WORK REQUIRED – Could you set down exactly the lines of the data below, starting at the one that holds "Sort the list by 换手% column" and ending at the one that holds "The width and height of the screenshot is (1200, 759).", both included, and only those?

DATASET EXCERPTS –
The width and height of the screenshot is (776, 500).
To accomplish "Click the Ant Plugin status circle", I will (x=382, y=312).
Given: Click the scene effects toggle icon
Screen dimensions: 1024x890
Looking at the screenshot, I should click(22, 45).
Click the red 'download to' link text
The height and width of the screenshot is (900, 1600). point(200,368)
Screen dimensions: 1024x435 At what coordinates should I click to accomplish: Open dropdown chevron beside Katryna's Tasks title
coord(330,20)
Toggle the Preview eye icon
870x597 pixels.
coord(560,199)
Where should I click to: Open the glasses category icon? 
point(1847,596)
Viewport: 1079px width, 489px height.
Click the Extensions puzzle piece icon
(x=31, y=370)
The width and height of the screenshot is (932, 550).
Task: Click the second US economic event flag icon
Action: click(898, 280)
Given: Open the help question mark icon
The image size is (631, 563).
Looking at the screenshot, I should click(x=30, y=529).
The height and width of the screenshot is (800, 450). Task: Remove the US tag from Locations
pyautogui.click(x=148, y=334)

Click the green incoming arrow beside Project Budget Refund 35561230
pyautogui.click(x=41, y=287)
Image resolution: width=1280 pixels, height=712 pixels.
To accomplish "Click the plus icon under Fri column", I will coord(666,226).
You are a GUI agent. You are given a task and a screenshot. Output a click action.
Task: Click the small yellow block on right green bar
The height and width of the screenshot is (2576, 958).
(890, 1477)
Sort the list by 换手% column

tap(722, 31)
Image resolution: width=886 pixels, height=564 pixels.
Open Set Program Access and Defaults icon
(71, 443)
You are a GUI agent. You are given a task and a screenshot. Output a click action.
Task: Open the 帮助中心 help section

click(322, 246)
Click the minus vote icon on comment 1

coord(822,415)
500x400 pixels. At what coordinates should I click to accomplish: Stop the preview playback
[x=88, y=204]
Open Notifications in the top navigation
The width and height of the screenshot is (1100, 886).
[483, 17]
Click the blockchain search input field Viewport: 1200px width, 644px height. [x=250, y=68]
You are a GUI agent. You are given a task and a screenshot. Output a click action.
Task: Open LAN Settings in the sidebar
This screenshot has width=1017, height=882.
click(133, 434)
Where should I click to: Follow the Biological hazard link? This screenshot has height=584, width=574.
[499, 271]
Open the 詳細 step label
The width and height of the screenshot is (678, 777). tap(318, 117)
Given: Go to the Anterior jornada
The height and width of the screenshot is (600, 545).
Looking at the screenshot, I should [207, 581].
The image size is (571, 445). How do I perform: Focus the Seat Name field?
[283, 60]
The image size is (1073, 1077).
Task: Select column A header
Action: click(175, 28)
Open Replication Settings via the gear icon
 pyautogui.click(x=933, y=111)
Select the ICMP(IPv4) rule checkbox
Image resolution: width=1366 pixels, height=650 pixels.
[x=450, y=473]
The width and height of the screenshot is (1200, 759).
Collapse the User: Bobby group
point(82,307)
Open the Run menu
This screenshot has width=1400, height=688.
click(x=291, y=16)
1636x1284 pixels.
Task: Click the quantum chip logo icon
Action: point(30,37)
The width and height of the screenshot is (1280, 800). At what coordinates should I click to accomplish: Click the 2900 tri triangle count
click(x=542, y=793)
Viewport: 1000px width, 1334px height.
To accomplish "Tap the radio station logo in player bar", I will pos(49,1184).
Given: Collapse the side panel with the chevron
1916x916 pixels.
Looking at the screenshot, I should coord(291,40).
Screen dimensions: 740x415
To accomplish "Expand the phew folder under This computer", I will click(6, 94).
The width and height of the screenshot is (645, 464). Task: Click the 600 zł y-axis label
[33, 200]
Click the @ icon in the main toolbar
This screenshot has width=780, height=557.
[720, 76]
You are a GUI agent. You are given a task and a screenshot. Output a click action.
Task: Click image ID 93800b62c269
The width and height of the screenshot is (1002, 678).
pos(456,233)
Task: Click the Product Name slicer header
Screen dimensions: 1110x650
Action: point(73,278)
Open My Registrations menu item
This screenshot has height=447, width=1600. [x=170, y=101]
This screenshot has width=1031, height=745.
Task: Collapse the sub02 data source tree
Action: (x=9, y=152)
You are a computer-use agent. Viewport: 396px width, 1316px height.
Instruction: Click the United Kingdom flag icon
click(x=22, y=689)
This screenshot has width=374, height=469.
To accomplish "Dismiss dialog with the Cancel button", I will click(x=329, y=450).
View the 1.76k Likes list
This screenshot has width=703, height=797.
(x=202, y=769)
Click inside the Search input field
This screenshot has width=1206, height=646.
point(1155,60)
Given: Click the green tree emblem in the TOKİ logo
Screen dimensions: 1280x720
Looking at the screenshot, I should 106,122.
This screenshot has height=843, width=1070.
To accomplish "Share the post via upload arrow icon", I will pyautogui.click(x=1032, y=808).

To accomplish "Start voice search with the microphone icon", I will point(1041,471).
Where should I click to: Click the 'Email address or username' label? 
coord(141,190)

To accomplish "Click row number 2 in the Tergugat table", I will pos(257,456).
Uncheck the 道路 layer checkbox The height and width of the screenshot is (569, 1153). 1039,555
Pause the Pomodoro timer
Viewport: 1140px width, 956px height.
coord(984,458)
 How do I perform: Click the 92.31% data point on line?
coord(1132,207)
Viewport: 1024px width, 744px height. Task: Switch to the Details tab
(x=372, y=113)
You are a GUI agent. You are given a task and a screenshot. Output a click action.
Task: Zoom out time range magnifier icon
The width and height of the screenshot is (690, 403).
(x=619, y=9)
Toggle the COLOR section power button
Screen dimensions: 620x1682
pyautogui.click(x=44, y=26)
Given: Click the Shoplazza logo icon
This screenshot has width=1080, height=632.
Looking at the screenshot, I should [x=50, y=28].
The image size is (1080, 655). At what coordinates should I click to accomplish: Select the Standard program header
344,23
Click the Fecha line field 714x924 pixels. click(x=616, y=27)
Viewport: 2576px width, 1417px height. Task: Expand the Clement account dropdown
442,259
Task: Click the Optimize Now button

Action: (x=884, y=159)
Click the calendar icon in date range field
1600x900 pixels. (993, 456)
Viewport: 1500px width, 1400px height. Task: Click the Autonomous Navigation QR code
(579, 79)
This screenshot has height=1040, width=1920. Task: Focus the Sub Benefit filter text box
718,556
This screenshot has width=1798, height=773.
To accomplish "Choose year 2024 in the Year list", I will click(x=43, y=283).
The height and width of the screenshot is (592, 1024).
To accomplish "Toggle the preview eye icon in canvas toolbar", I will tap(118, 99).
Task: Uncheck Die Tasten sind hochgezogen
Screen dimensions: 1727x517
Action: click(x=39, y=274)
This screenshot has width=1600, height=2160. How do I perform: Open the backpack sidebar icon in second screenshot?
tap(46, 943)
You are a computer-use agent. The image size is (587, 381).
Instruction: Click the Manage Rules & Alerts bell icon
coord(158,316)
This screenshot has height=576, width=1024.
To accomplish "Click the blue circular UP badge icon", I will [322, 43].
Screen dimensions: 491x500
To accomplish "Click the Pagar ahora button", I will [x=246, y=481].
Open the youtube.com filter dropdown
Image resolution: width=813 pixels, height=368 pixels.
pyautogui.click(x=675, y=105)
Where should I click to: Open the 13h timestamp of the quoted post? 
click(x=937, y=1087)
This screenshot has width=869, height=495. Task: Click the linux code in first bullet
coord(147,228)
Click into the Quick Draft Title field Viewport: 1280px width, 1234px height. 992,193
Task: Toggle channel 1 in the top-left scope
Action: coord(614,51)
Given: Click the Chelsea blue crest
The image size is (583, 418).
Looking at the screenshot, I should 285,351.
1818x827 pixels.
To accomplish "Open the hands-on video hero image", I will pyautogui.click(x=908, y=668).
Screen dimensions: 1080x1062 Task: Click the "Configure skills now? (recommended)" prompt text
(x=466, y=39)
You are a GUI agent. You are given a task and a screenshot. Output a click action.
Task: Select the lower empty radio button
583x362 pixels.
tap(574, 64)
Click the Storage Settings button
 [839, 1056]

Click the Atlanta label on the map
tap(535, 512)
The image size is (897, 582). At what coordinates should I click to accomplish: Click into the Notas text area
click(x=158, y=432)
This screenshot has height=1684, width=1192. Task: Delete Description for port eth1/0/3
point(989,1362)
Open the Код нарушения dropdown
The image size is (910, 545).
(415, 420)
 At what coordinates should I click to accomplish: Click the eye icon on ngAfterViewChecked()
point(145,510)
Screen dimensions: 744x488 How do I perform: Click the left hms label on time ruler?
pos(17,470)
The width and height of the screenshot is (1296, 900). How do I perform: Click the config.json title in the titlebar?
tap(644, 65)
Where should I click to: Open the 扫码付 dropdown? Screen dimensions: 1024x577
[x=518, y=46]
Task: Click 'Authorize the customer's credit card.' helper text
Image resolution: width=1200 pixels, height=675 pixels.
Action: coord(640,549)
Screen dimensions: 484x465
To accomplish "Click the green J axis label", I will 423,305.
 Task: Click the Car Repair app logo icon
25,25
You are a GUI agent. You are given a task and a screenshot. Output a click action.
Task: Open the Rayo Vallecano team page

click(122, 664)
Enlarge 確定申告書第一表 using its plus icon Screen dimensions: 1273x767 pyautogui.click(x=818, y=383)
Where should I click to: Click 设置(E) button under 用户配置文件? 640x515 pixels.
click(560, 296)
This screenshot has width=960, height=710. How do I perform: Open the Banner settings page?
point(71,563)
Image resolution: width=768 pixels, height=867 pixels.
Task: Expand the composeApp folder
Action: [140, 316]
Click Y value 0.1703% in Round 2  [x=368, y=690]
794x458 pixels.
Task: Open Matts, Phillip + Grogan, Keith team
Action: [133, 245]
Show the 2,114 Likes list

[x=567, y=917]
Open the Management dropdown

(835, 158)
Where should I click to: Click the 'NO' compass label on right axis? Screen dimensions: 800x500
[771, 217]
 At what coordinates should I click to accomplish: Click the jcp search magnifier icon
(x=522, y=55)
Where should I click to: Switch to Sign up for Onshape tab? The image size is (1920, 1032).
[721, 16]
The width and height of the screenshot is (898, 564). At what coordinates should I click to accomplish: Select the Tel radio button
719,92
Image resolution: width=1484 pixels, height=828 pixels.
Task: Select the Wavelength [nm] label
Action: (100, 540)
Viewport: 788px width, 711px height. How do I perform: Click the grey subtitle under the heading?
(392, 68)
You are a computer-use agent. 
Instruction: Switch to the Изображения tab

ANSWER TO THE EXERCISE –
Sort the list by 换手% column

tap(722, 31)
Image resolution: width=886 pixels, height=564 pixels.
Open Set Program Access and Defaults icon
(71, 443)
You are a GUI agent. You are given a task and a screenshot. Output a click action.
Task: Open the 帮助中心 help section

click(322, 246)
Click the minus vote icon on comment 1

coord(822,415)
500x400 pixels. At what coordinates should I click to accomplish: Stop the preview playback
[x=88, y=204]
Open Notifications in the top navigation
The width and height of the screenshot is (1100, 886).
[483, 17]
Click the blockchain search input field Viewport: 1200px width, 644px height. [x=250, y=68]
You are a GUI agent. You are given a task and a screenshot. Output a click action.
Task: Open LAN Settings in the sidebar
This screenshot has width=1017, height=882.
click(133, 434)
Where should I click to: Follow the Biological hazard link? This screenshot has height=584, width=574.
[499, 271]
Open the 詳細 step label
The width and height of the screenshot is (678, 777). tap(318, 117)
Given: Go to the Anterior jornada
The height and width of the screenshot is (600, 545).
Looking at the screenshot, I should [207, 581].
The image size is (571, 445). How do I perform: Focus the Seat Name field?
[283, 60]
The image size is (1073, 1077).
Task: Select column A header
Action: click(175, 28)
Open Replication Settings via the gear icon
 pyautogui.click(x=933, y=111)
Select the ICMP(IPv4) rule checkbox
Image resolution: width=1366 pixels, height=650 pixels.
[x=450, y=473]
The width and height of the screenshot is (1200, 759).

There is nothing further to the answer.